* _Data for this exercise_

▽

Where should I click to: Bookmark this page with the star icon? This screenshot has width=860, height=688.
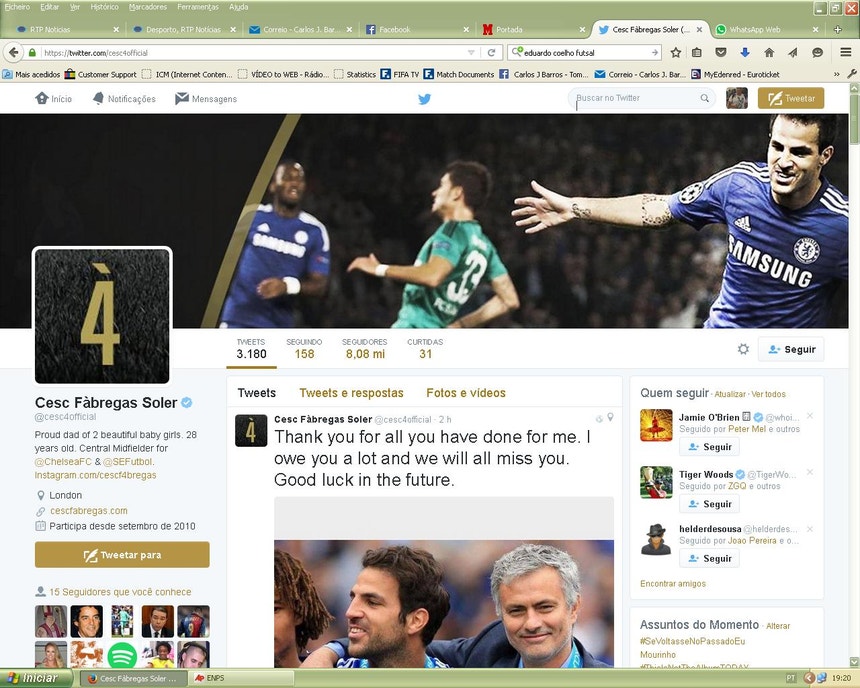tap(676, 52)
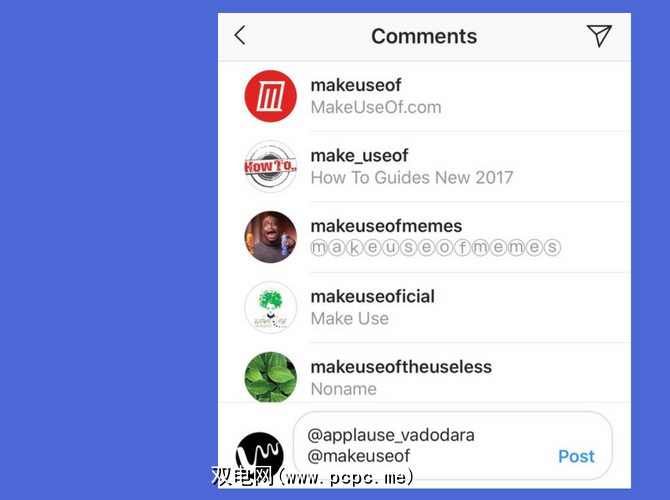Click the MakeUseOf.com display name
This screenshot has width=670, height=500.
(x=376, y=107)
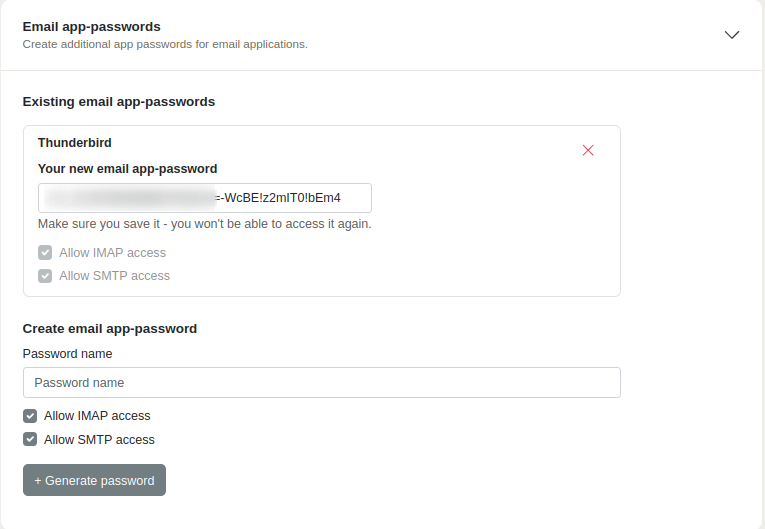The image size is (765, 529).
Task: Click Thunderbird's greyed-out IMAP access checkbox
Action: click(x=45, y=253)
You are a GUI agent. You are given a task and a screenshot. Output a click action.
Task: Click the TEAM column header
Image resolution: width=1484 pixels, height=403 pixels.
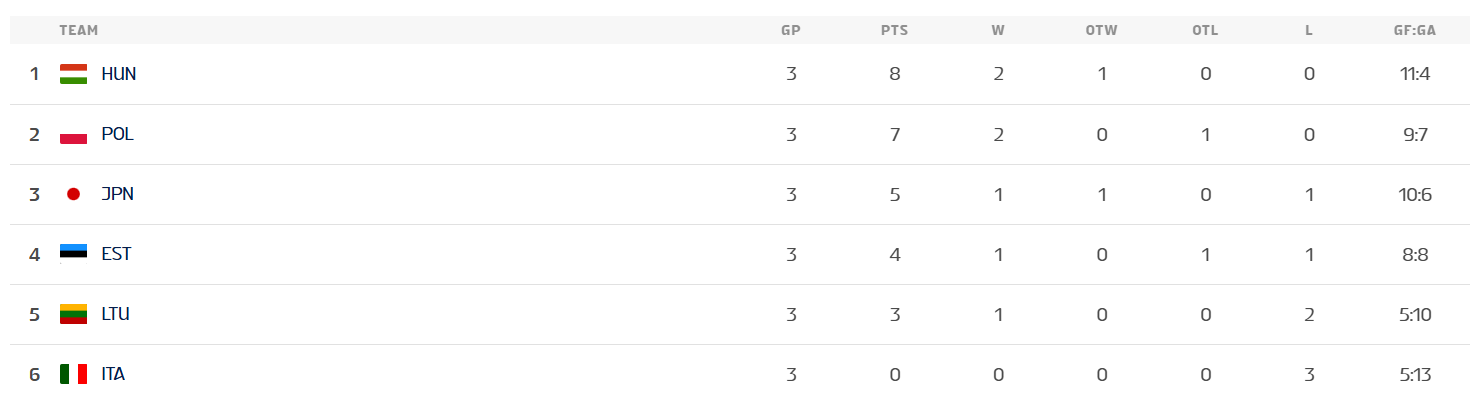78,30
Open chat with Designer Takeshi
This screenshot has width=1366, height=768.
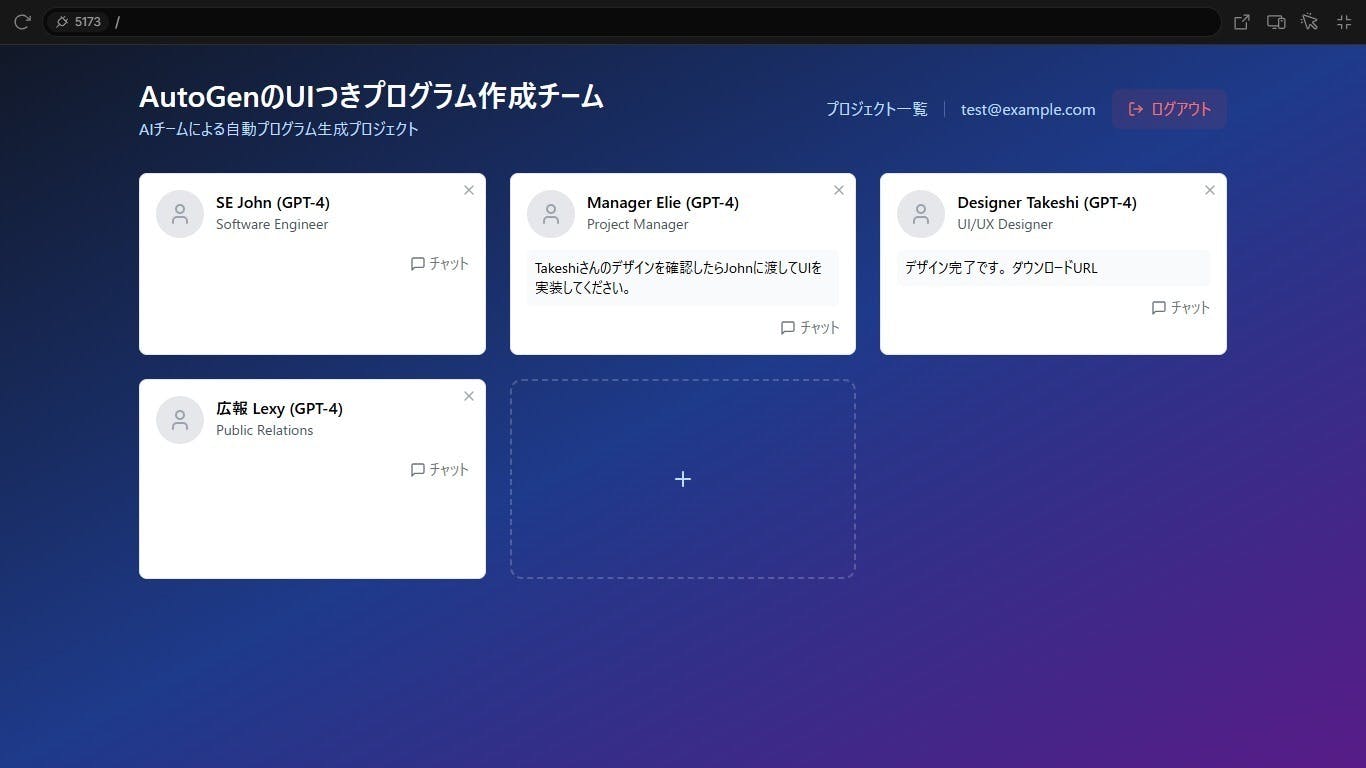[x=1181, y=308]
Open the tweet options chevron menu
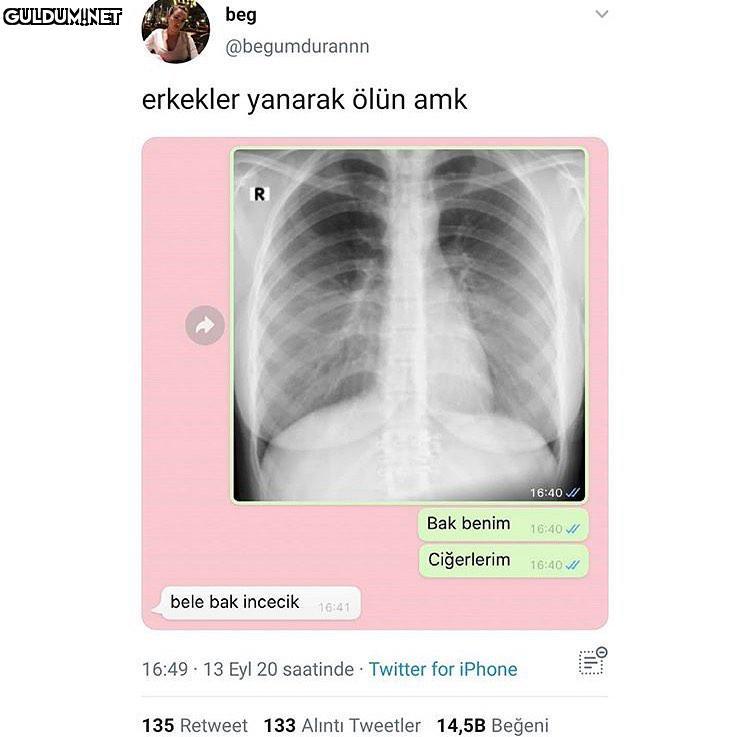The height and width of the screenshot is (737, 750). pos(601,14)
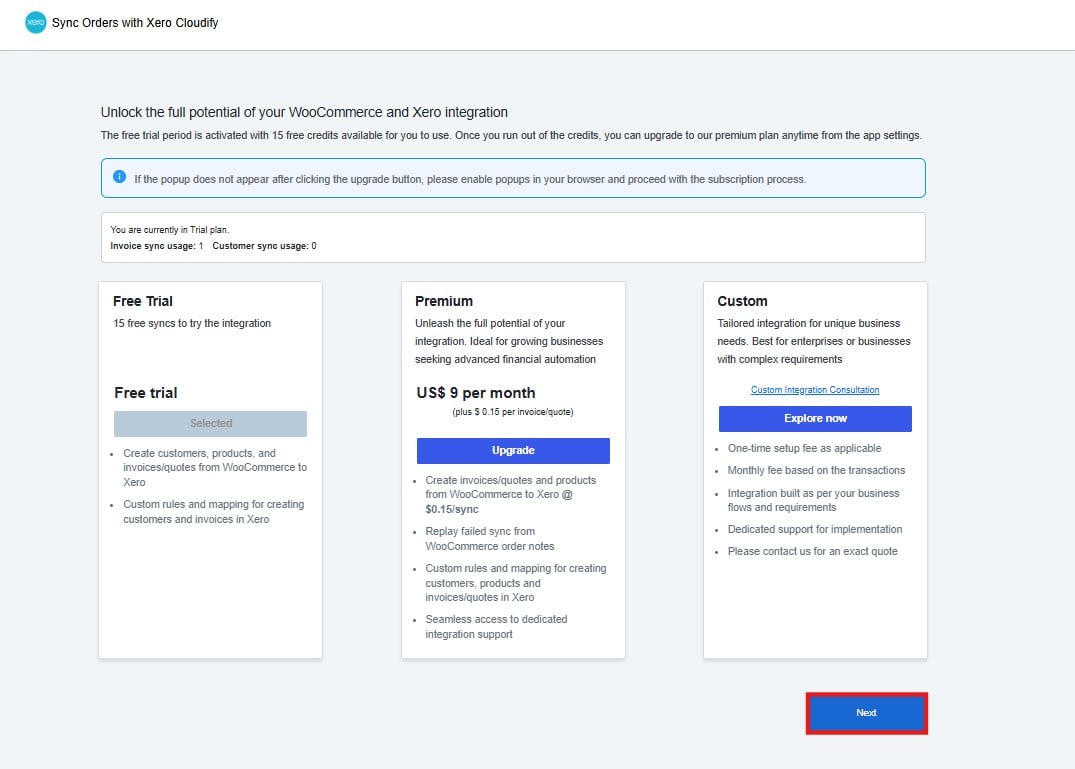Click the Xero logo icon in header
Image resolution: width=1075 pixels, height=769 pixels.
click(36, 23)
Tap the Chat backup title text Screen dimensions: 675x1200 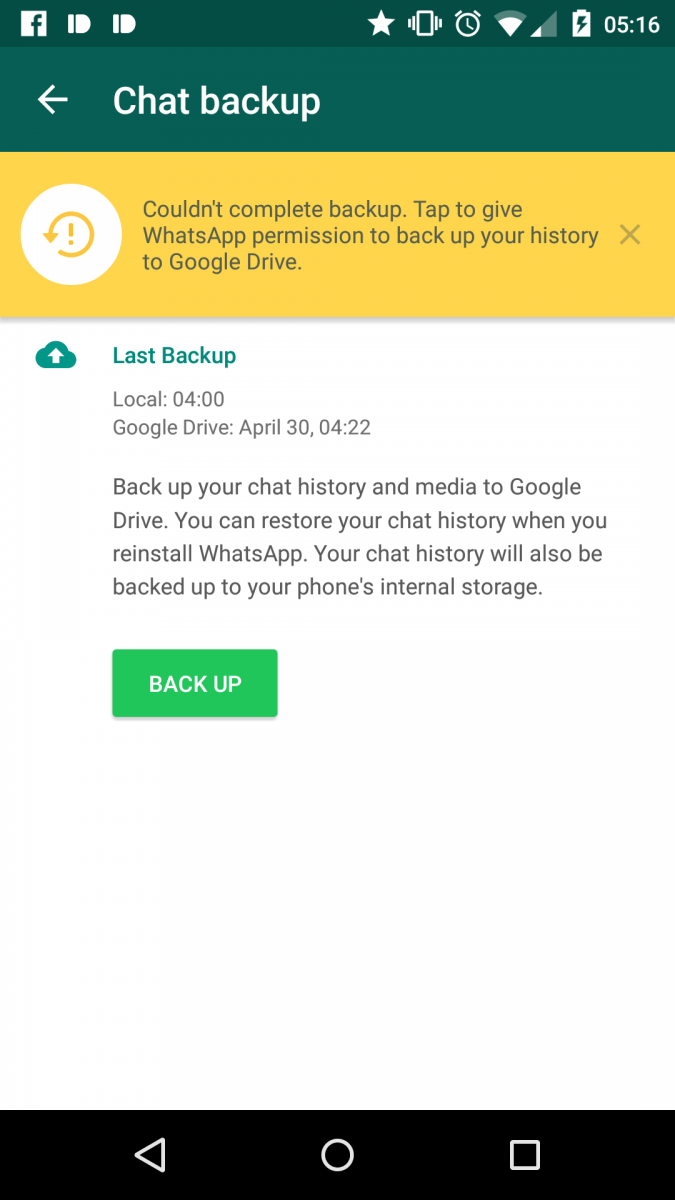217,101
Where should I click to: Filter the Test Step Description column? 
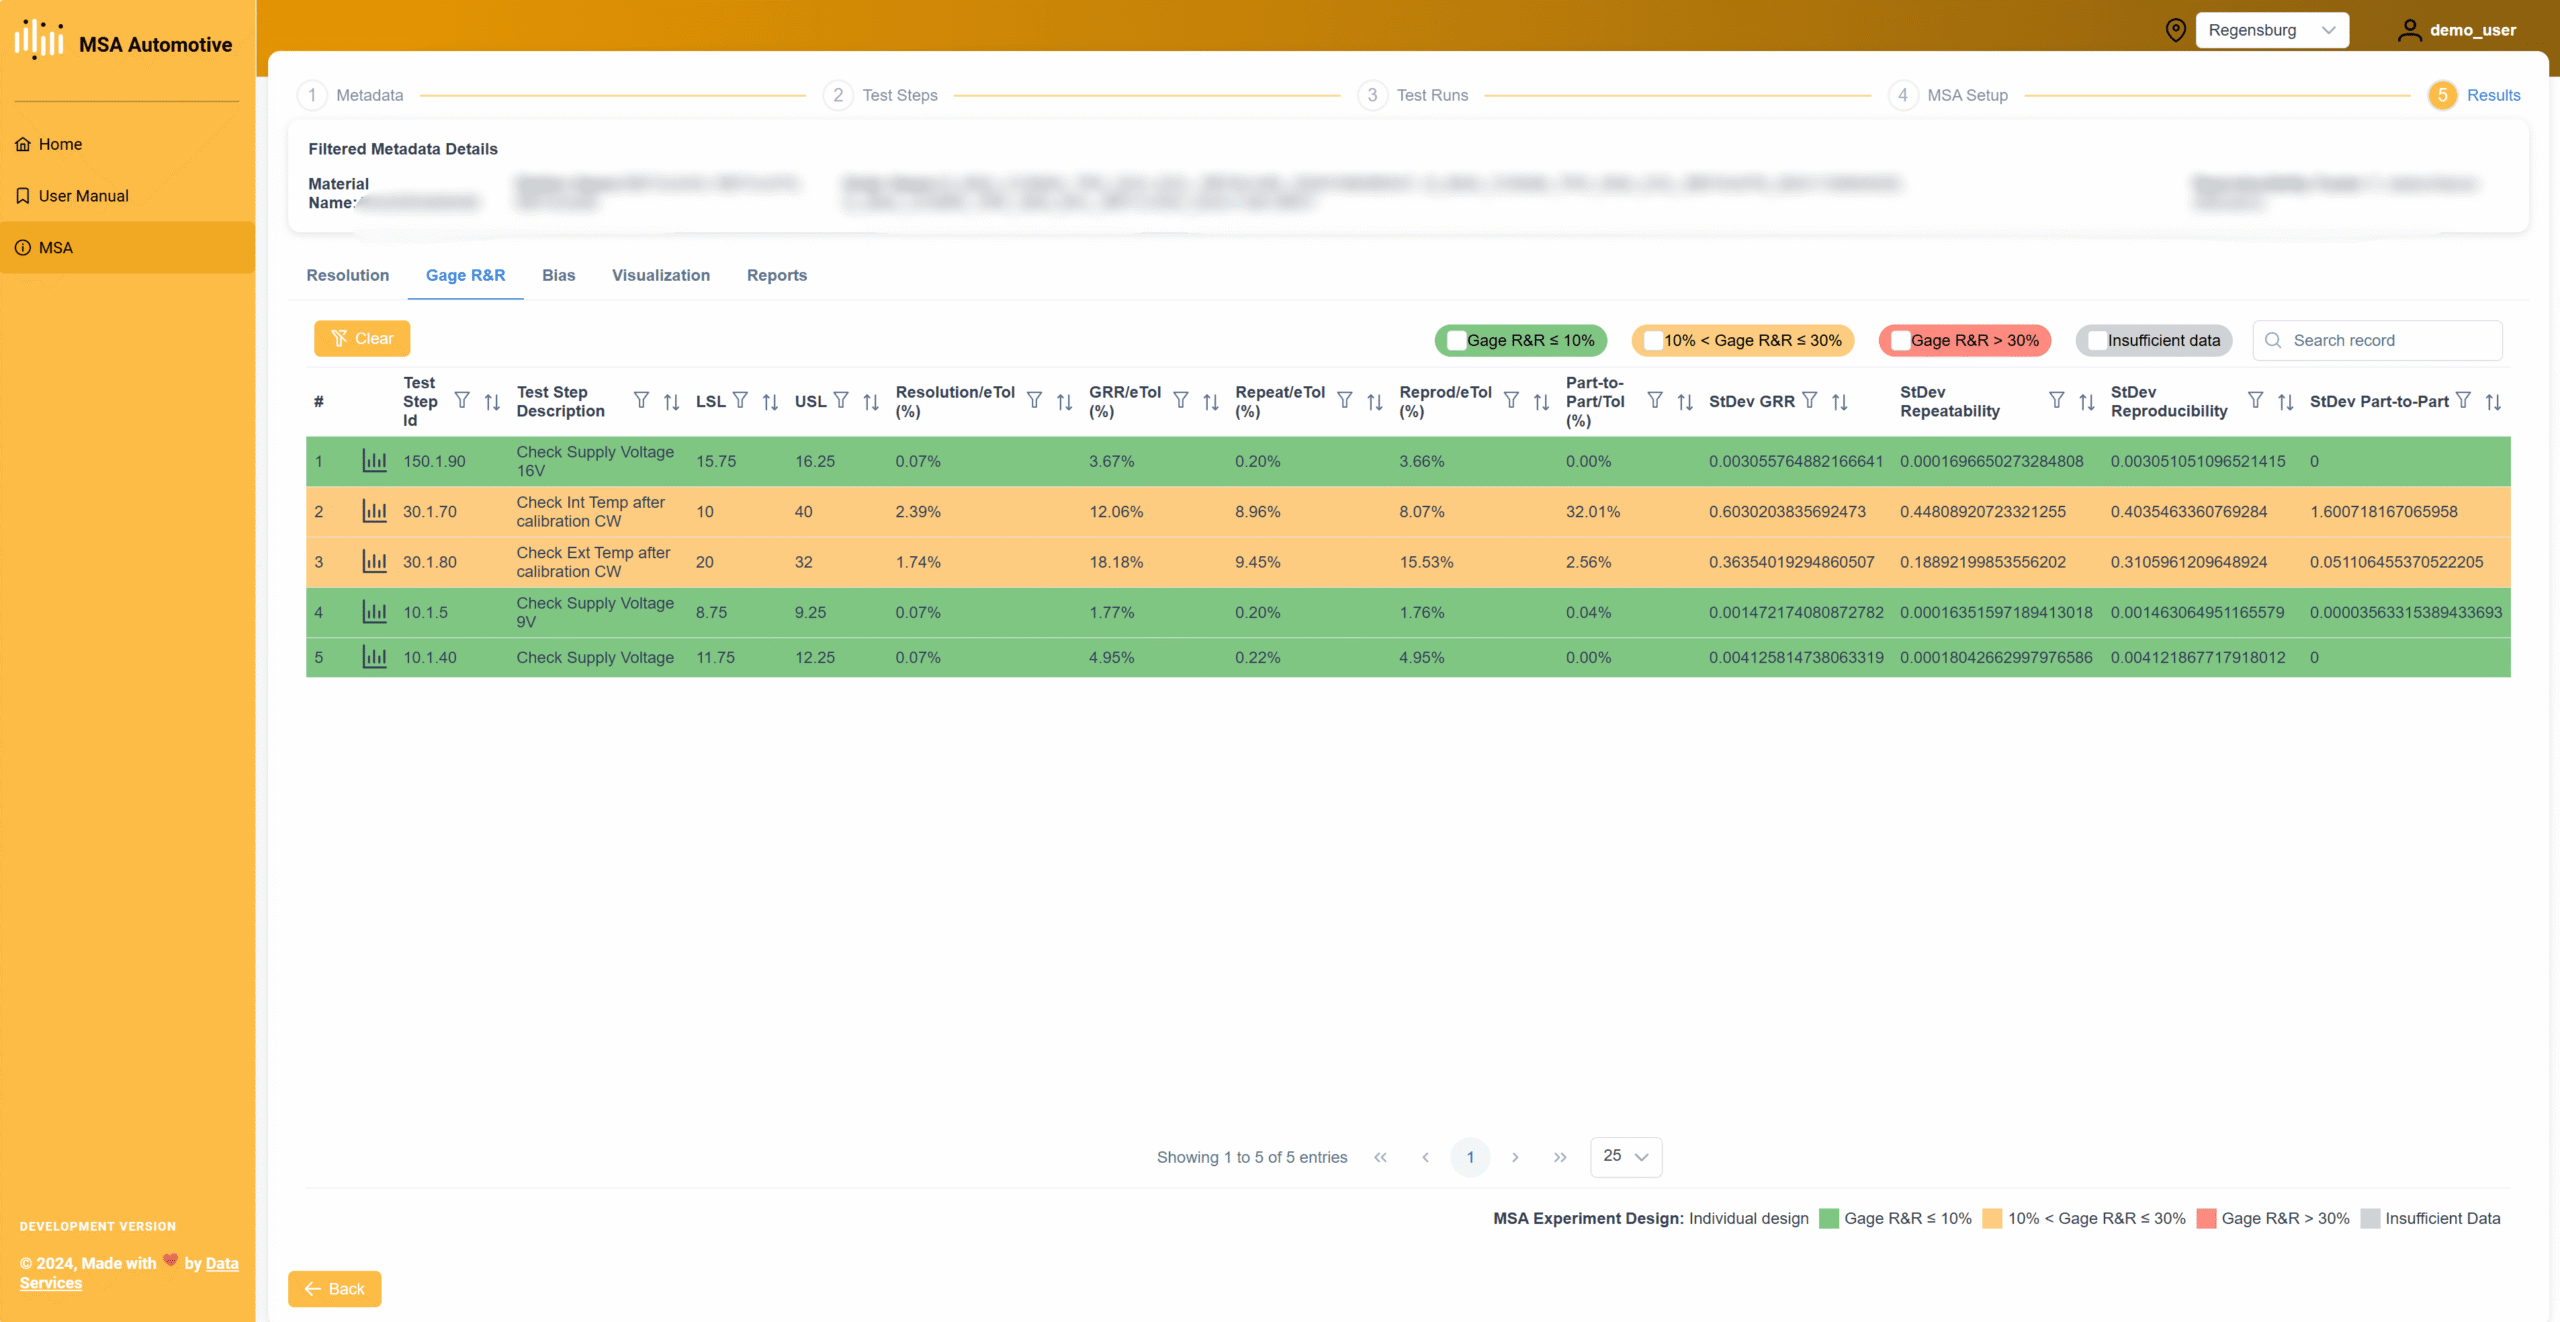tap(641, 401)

△

Nothing but the lines from the one containing "Where should I click to: Filter" through the final line of the records, both included and copied exactly, should appear in the answer; pictures stay out.

Where should I click to: Filter the Test Step Description column? 
tap(641, 401)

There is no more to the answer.